> **WORK INSTRUCTIONS**:
Reproduce without any change the part of the records that opens with the line containing "coordinates (227, 212)." and closes with the line containing "(230, 540).", both of those lines included.

[Data extracted from a collection]
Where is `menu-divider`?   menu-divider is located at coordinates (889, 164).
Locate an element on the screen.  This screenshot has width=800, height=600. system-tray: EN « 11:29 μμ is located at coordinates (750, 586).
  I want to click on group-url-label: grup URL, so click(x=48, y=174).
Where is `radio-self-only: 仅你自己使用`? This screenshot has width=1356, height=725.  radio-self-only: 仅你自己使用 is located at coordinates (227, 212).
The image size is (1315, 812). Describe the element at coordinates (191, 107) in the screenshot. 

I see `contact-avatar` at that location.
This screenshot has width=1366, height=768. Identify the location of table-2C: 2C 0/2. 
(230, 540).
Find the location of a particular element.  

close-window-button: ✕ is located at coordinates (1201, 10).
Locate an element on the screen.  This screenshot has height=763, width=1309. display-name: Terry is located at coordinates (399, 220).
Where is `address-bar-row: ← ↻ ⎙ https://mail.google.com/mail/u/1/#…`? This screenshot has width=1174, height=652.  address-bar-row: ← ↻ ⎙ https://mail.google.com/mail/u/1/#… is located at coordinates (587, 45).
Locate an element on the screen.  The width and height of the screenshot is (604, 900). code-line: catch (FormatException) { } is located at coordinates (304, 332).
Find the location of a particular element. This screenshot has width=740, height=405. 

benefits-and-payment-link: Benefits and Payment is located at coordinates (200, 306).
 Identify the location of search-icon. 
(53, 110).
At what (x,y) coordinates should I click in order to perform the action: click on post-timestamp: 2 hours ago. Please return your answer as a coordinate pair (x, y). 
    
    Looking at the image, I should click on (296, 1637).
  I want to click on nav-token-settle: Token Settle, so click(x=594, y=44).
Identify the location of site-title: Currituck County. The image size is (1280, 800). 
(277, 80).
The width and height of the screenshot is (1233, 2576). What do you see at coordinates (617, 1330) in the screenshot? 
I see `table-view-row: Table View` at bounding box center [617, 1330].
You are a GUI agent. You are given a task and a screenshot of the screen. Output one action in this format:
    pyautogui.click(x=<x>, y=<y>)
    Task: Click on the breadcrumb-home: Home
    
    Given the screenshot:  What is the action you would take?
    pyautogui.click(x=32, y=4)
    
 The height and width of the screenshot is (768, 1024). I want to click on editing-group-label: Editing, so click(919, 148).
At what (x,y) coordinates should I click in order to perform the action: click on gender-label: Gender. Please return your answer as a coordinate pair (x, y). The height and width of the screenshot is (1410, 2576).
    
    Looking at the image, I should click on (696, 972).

> **YOUR RESPONSE**:
Where is `radio-self-only: 仅你自己使用`? This screenshot has width=1356, height=725.  radio-self-only: 仅你自己使用 is located at coordinates (227, 212).
The image size is (1315, 812). Describe the element at coordinates (191, 107) in the screenshot. 

I see `contact-avatar` at that location.
This screenshot has width=1366, height=768. Identify the location of table-2C: 2C 0/2. 
(230, 540).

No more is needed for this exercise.